==== Text section
The other side of that coin is that once I do trust someone, I tend to trust them completely. I don’t have a lot of friends, but the ones I have I would do anything for. It’s kind of an all-or-nothing deal, which I think bothers some people; they feel uncomfortable with that amount of trust being placed in them. That is something that I don’t understand, probably because we see the world in different ways. But it’s not a deal where I expect reciprocity. It’s not even a deal at all. If I consider someone a friend, I trust them. I don’t expect anything back. I’ve heard it said that trust is something that has to go both ways, but that hasn’t been my experience; I am entirely capable of trusting someone who doesn’t trust me in return.

This is probably good, because many of my friends that I have developed here have trust issues. They are very reluctant to trust, and some of them may never trust anyone completely. It hurts me to know that they’ve been hurt like that. But this isn’t about them, and I don’t want to talk about how they work; it isn’t my place, and talking about them here without their knowledge would be a betrayal. This is about me and my issues.

Being such a black-and-white person in the trust area is probably not a very good thing for me. For one thing, it means that I am not an easy person to get to know, because it takes a lot to get through to me enough for me to consider someone a friend. I tend to be pretty laconic, and it makes conversations with me…frustrating. I hear this even from my good friends, the people who I let my guard down with, so just imagine how much worse it is with people I don’t know or trust. For months now, since my second suicide attempt, I have been trying to work on a principle of total openness and honesty – there is nothing secret about my life, especially to my friends.

The problem there is that even when I answer questions that people ask, it doesn’t tend to get them the answers they want. I’ve been giving short, terse answers for so long that it is a hard habit to break, and so my friends often don’t get the information they want because the answers I give them don’t give them enough to work with. That’s another things I have to work on, believe me. I may seem chatty here, but it is much harder for me out in real life, face to face with another person. Things that seem normal in writing seem much more melodramatic in actual conversation.

But I digress. Trust is something I am working on, not because I want to trust the friends I have any less, but because I am trying to widen the scope of my lens, as it were. Instead of black-and-white, all-or-nothing thinking in the trust area, I am trying to introduce some shades of grey – people I know enough and trust to some degree, but not as completely as I do my good friends. Maybe it will ease off some of the pressure I put on my friends – having to deal with knowing that someone trusts you completely and unconditionally is probably pretty stressful to them. It’s not on purpose; I don’t try to cause any more strain on the lives of my friends than they already have. I always figured that that trust would be something of a sign of respect and love, if nothing else, but I’ve been in treatment long enough to know that most people don’t see things the way I do.
========
==== Dataset records
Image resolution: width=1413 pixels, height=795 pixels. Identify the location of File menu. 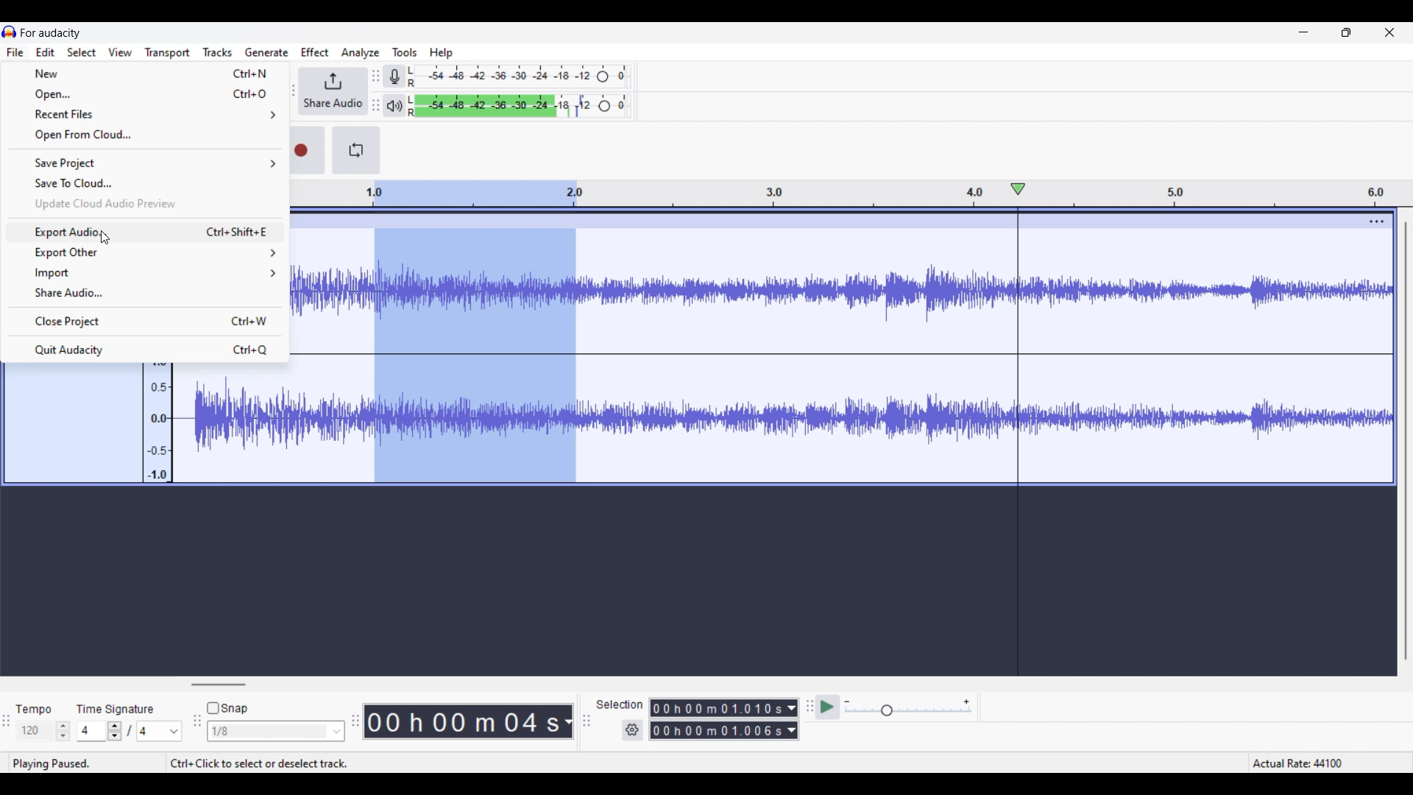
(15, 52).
========
==== Dataset records
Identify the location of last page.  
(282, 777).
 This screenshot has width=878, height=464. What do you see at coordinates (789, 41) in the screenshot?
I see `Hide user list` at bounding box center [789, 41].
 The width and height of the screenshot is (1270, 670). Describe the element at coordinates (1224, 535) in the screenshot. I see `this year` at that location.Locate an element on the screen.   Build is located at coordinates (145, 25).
========
_Exercise tasks:_
**A.** In the essay on trust, edit the passage from "Being such a" to "to my friends." so that "laconic" becomes "reserved".
**B.** Using the essay on trust, explain why the writer is not an easy person to get to know.
**C.** Write the next part of the essay on trust, picking up after its final sentence.
You can set the rows aside; none of this uses them.

_Results:_
**A.**
Being such a black-and-white person in the trust area is probably not a very good thing for me. For one thing, it means that I am not an easy person to get to know, because it takes a lot to get through to me enough for me to consider someone a friend. I tend to be pretty reserved, and it makes conversations with me…frustrating. I hear this even from my good friends, the people who I let my guard down with, so just imagine how much worse it is with people I don’t know or trust. For months now, since my second suicide attempt, I have been trying to work on a principle of total openness and honesty – there is nothing secret about my life, especially to my friends.

**B.** It takes a lot to get through to the writer enough to be considered a friend, because the writer trusts in an all-or-nothing way.

**C.**
So part of that is making my apartment here someplace where people who are or were in the program can hang out. I have an open-door policy; as long as I am awake and around, the door is open, and people are free to come by, watch TV or movies, play games, read my books, and just hang out. I know who they all are, but they aren’t all good friends, but I think having that kind of policy not only helps increase my odds of socializing, but also shows some degree of trust. I don’t know if they’ll become good friends; hell, some of the people I would consider good friends since coming to Menninger aren’t even really speaking to me anymore, and I don’t know why. It might have been me, or it might be them, but regardless, I still consider them friends. And maybe some of the people who decide to come hang out at my place will become good friends, too. I guess I’ll just have to wait and see – and trust, to some degree.

Occupational Hazard (Gratitude Challenge, Day 5)

Today was day two of Job Search 3: The Search for Employment (nerds will get that). It gave me the chance to fill out a few more applications, which was time well spent. There was some interesting time spent on the phone with my mother, which, while anxiety-inducing, I think helped to solve some communication problems. There were other issues that came up today, issues involving my treatment here at the step-down, but they still need some hashing out before I’ll feel up to talking about them here, if at all.

I think the big thing today was the chance to get out and help some friends here in Houston. I’ve been going to a Tuesday DBSA meeting with one for the last few weeks, and today I went to help her move some furniture into her sister’s house, along with another gal formerly in the step-down. I think this was a big step, because it tends to be important when someone chooses to expose their family to other people from the program. It requires a degree of trust that is slow to come by, and so I was not only happy to help but felt honored to be trusted that much. I know how hard it can be to come to trust others – I have pretty big issues with trust and friendship myself. I hope I can prove myself worthy of that trust.

That trust being placed in me is, in fact, the first thing I am grateful for today. With what many of us in the program have been through, trust is a rare commodity. It is hard for people outside of the mental health community often to understand what those of us with mental illnesses and disorders have gone through, and that separation can make it difficult on us. It makes it hard to get to know people when you don’t know who will understand you, and when you don’t know who will understand, you don’t know who to trust. Mix in a fair amount of issues like abuse, anxiety, and other social problems and trust can be as rare as gold. So for the trust that has placed in me, both today and by others here, I am grateful.

I hate to say it, but I am also grateful for a little privacy. After my previous roommate left, he was replaced with another guy yesterday, barely giving me time to clean up the room. In an odd twist, he decided to take up residence in one of the step-down program’s other apartments, leaving me alone in my room again. While I liked my first roommate here, it is nice to be able to read in bed before going to sleep, and I don’t have to rush myself in the shower so that two people can get washed up before heading to groups in the morning. There are definitely perks from being alone in a room, though I do still prefer to have an apartment-mate, something I am still working on for my apartment once I leave the step-down program.

Third, and this one is ridiculously shallow, I am grateful for pizza. After some intense furniture-moving in ridiculously hot temperatures, and eating a small breakfast and a healthy lunch, my stomach was crying out for something worse for me, and pizza (pardon the pun) delivered.I tried out a new place for delivery, and it is good, even trying out mushrooms on my pizza (something I’ve never done before – I didn’t like them before coming to Menninger). Pizza is one of my favorite foods, even though it is bad for me – which is a subject I an go on about for a while, believe me – and I’ve been trying to ferret out the good pizza places in the area. Other places too, but more pizza places deliver than any other cuisine.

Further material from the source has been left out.